Los pintores enseñaron a Rick la parte buena de todo aquel embrollo. En un atardecer de Montmartre, uno de ellos le dijo: “Mon amie, no hay nada mejor que una mujer muy alta. Cuando una mujer es muy alta y la amas, sólo puedes ver mujer. Por eso amar a París es hermoso. Ves amor por todas partes”. En ese sentido, París era perfecta, solamente se expandía, desde el Sacre Coeur ves París por todas partes, todos los puntos cardinales son París. Desde los tiempos de Phoebus, mucho antes de que el majestuoso Porthos y muchísimo antes de que el bondadoso Monsieur Madeleine existieran París lleva siendo la misma. Inabarcable. Grandiosa.

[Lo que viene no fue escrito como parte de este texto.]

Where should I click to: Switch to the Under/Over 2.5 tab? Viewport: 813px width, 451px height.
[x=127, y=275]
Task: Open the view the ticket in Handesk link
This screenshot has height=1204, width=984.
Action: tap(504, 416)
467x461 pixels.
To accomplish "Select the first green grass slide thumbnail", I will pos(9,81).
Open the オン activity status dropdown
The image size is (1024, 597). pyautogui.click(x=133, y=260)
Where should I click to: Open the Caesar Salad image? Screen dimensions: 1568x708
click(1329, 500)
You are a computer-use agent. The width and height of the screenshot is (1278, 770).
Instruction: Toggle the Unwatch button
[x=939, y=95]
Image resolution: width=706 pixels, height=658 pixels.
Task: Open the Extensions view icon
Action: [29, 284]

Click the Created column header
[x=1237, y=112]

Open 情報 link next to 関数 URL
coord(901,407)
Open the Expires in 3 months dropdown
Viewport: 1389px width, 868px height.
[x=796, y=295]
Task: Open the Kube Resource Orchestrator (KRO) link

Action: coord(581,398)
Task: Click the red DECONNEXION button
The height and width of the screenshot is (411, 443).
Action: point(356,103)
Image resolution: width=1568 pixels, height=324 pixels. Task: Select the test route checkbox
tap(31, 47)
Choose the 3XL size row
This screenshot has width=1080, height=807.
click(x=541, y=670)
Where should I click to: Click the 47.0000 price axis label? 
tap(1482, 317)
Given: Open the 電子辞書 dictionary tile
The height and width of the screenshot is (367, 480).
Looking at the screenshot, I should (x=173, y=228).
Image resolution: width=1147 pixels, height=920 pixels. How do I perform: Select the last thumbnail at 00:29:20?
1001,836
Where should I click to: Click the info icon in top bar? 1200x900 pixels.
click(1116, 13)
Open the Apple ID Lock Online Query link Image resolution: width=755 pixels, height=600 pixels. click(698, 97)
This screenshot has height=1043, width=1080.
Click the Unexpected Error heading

Ella se había ido para siempre y ahora París era su amante. Aquella meretriz virgen de los aristócratas. La suya y la de tantos otros. París, París para siempre, mientras el tiempo pasa en Constance, Cossette, la Reina Ana, Esmeralda, Zelda Fitzgerald, las muchachas de Picasso y las amantes de Hemingway. Pablo, Ernest y Scott, a veces, se reúnen también en La Nostalgie para recordarlas entre lágrimas de hombres que perdieron el miedo a la muerte.
Rick se enamoró de París como la sustituta perfecta de aquella mujer. Eso le estaba matando al mismo tiempo que le daba otra vida distinta. París, la más esplendorosa y a la vez la que vive en blanco y negro. La que enterró a Quasimodo, tiroteó a Èponine y Gavroche y mandó a Raúl a una guerra absurda por la merced de un mal rey.
Aquella era París, Rick estaba perdido y yo, aquel fin de semana del día mundial de la mujer de 2014 andaba por Saint Michel, perdiendo los cuadernos por una historia de amor que contar en el bistrot La Nostalgie, donde vamos los que perdimos todo menos la memoria, a ver cómo Nuestra Señora se alza sobre todos los puentes del Sena, con sus dos torres como dos piernas y ese rosetón que nunca llegaremos a tocar.